第74話

「大和様?」






聞きなれた、声。


けれど久しい声。





「どうされました?御気分が、すぐれないのですか?」





そっと背に置かれた手が、温かい。



温かくて、たまらない。



花の香りが強く薫る。



その黒い髪がまばらに散る。






「くれ・・・は・・・。」







ぼろりと、涙が落ちた。





「・・・はい。只今戻りました。大和様。」





その、唇が歪む。



緋色の唇が、弧を描く。





赤く、歪んで、滲んだ。







「やま・・・!」





俺の名を、呼びきる前にその体にすがる。





呉羽しか、もう俺にはいない。


もう、俺の傍にいるのは呉羽しか。




呉羽は俺を抱きとめてくれた。






「・・・大和様?どうされました。」





頬を付けた肌の温かさに、涙が止まらない。



その体の柔さが、心地よくて離れられない。





「どう、なさいました。
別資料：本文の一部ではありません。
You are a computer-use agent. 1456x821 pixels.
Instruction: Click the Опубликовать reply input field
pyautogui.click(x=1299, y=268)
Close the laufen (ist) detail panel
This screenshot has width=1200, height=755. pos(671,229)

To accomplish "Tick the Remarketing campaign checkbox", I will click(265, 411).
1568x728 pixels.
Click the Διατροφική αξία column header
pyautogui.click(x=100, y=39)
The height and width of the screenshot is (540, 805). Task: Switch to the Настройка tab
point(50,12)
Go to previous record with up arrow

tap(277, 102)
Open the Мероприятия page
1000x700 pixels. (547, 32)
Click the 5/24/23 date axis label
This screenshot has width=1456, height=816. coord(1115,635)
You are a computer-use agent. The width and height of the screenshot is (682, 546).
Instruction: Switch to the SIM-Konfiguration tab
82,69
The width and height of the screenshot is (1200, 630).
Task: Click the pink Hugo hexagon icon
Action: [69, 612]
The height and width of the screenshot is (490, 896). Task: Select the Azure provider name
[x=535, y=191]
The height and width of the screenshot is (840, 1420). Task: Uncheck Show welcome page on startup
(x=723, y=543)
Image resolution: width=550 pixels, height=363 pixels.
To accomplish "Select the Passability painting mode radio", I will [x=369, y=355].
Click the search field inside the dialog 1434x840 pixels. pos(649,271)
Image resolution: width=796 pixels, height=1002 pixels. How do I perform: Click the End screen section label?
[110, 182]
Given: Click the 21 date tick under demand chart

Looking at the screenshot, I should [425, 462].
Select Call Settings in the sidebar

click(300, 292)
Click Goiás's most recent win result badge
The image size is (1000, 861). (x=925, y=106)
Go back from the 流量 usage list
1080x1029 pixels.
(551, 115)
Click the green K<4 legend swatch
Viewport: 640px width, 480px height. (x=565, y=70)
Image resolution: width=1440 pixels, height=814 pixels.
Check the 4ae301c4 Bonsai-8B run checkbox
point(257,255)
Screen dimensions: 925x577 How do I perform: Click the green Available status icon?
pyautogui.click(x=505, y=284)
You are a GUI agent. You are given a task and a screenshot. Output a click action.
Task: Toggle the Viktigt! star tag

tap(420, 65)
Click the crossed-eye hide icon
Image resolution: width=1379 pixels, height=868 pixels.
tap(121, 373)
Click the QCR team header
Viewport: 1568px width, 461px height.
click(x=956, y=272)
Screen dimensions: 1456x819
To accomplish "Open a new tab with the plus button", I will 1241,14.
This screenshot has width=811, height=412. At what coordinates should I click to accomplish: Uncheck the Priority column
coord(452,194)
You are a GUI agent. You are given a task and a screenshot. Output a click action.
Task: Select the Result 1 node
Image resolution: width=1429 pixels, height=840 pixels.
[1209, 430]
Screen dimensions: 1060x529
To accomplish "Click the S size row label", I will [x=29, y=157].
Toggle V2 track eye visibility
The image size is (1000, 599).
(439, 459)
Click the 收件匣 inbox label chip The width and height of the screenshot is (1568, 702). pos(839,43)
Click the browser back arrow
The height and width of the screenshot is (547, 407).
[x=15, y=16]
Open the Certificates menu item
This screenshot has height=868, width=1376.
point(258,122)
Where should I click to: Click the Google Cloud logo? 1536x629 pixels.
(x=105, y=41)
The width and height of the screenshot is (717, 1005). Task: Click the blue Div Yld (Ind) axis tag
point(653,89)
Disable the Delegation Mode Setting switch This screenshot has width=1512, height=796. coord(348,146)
」






ただ、単純に俺が欲しかったのは、こういうものだったはずなのに。






「呉羽・・・!!」







助けて。



呉羽は俺の様子がおかしかったからか、そっと俺を窺おうとするけれど、その目から逃れるように瞳を伏せる。




ぎゅっとさらに呉羽を抱き締める力を強くする。






「恐ろしいことでもございましたか?」







這う様に、呉羽の指先が肩口を伝って、そのまま強く抱きしめてくれる。





「真っ青でございます。震えて、いらっしゃるので?」





体の、制御ができないんだ。



そう訴えたくても、言葉にならない。




自分が自分ではないみたい。







「・・・可愛らしい御方。」








ふふ、と言う息だけの声が、耳元で鳴る。





「何も、考えずに済むように致しましょうか?」






何も考えずに。



できることなら。





こんなどうしようもない粘り気のある闇の上に立っていることを、忘れさせてほしい。